***** EXTRACT TO READ

Brad Garlinghouse, a Yahoo! SVP, is up-in-arms about the state of Yahoo!'s business, sending out a "Peanut Butter Manifesto" as reported in today's WSJ and as covered by ZDNet. The four-page memo has been circulated within Yahoo! over the past few weeks and is getting executive interest. Among its other points:
- Yahoo! lacks cohesion and focus.
We want to do everything and be everything to everyone. We've known this for years, talk about it incessantly, but do nothing to fundamentally address it. We are scared to be left out. We are reactive instead of charting an unwavering course. We are separated into silos that far too frequently don't talk to each other. And when we do talk, it isn't to collaborate on a clearly focused strategy, but rather to argue and fight about ownership, strategies and tactics. Our inclination and proclivity to repeatedly hire leaders from outside the company results in disparate visions of what winning looks like, rather than a leadership team rallying around a single cohesive strategy.
I know and have worked for several companies like this, and it's my number one concern wherever I work. Companies must do at least one thing well, and do it incessantly. This is why Google, despite its overall abysmal record on innovation, is a money machine: it does search (and associated advertising) incredibly well. It's why Microsoft continues to be an important company, despite its lame track record online and with most everything that isn't Office or Windows (and, frankly, it's why its FUD machine revs into full gear whenever a threat to these two businesses is perceived on the horizon).This need for focus is even more acute for startups. Startups lack the cash cushion to be able to make lots of bets. They need to make a few, highly correlated bets, and stick with them.

**********
***** EXTRACTED MATERIAL

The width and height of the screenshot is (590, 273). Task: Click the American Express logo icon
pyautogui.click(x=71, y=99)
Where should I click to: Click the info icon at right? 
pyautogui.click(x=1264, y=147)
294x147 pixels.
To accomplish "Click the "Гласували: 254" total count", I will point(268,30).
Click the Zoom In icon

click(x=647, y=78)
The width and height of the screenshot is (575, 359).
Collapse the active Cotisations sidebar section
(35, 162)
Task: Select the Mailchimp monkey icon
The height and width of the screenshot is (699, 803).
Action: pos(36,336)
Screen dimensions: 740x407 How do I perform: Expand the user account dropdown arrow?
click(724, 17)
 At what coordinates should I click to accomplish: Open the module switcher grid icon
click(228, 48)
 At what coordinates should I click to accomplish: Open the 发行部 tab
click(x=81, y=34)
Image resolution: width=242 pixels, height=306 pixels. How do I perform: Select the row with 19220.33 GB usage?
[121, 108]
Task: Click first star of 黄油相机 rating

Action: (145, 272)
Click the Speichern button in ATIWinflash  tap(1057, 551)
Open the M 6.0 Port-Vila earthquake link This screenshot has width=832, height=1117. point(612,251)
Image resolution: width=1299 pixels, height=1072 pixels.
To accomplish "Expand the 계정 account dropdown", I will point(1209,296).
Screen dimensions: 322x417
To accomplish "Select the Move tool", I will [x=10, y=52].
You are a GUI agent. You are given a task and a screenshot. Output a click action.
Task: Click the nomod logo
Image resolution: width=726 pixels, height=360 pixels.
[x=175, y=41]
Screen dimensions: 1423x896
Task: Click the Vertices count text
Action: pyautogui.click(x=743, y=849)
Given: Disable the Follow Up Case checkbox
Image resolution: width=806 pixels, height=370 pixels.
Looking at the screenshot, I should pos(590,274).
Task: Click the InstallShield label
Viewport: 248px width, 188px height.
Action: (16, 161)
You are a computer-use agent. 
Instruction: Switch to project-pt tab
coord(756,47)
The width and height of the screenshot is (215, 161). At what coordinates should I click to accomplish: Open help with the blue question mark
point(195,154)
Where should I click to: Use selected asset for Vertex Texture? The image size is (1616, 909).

**********

◆ **PROBLEMS**:
1 - In the piece on the Yahoo! memo, restate word for word everything from "We want to do" down to "single cohesive strategy.".
2 - Take the piece on Yahoo!'s lack of focus further, starting after its final sentence.
The records play no part in what comes next.

◆ **OUTPUTS IN ORDER**:
1 -
We want to do everything and be everything to everyone. We've known this for years, talk about it incessantly, but do nothing to fundamentally address it. We are scared to be left out. We are reactive instead of charting an unwavering course. We are separated into silos that far too frequently don't talk to each other. And when we do talk, it isn't to collaborate on a clearly focused strategy, but rather to argue and fight about ownership, strategies and tactics. Our inclination and proclivity to repeatedly hire leaders from outside the company results in disparate visions of what winning looks like, rather than a leadership team rallying around a single cohesive strategy.

2 -
- Yahoo!, as an organization, lacks accountability and single-point-of-failure ownership.
- Yahoo! lacks deciveness.
We are repeatedly stymied by challenging and hairy decisions. We are held hostage by our analysis paralysis.
To fix these problems, Garlinghouse suggests a 15-20% headcount reduction, the sale of non-core businesses, and a reorganized reporting structure that streamlines accountability. Funny enough, these are some of the things that I wanted at Novell before I left (though a 50% headcount reduction might have been nearer the mark to help force a focus on the company's future - Linux - and reduce its dependency on legacy businesses). But they are important for any business. Focus, focus, focus....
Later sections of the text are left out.